Question

find the total area of an unopened can of beans with radius r = 14 cm and height h = 30cm.

Explanation:

Step1: Recall the formula for the total surface area of a cylinder

The total surface area \( A \) of a cylinder is given by the formula \( A = 2\pi r^2 + 2\pi rh \), where \( r \) is the radius and \( h \) is the height. This formula accounts for the two circular bases (each with area \( \pi r^2 \)) and the lateral (curved) surface area (with area \( 2\pi rh \)).

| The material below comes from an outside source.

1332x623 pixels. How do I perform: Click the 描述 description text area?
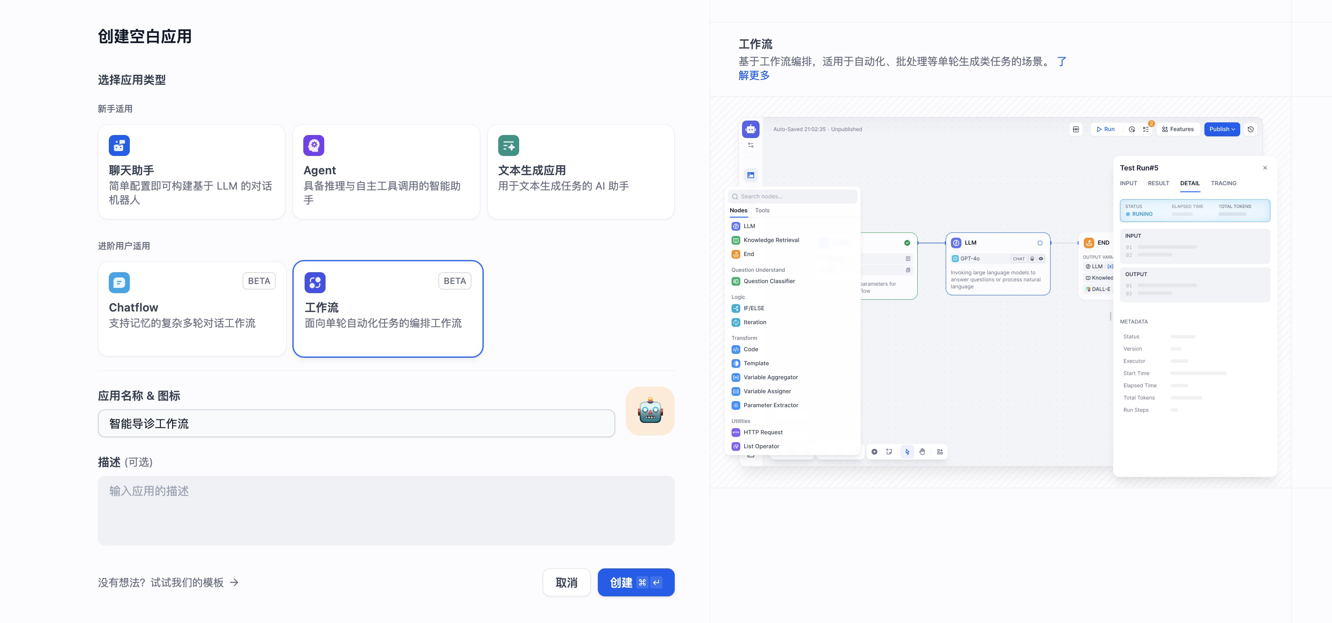point(386,510)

Step2: Substitute the given values of \( r \) and \( h \) into the formula

We are given \( r = 14 \, \text{cm} \) and \( h = 30 \, \text{cm} \). First, calculate \( 2\pi r^2 \):
\[
2\pi r^2 = 2\times\pi\times(14)^2 = 2\times\pi\times196 = 392\pi
\]
Next, calculate \( 2\pi rh \):
\[
2\pi rh = 2\times\pi\times14\times30 = 840\pi
\]

Step3: Add the two results together to find the total surface area

\[
A = 392\pi + 840\pi = 1232\pi
\]
If we use \( \pi \approx \frac{22}{7} \), then:
\[
A = 1232\times\frac{22}{7} = \frac{1232\times22}{7} = 176\times22 = 3872 \, \text{cm}^2
\]

Answer:

The total area of the unopened can is \( 3872 \, \text{cm}^2 \) (or \( 1232\pi \, \text{cm}^2 \) if leaving it in terms of \( \pi \)).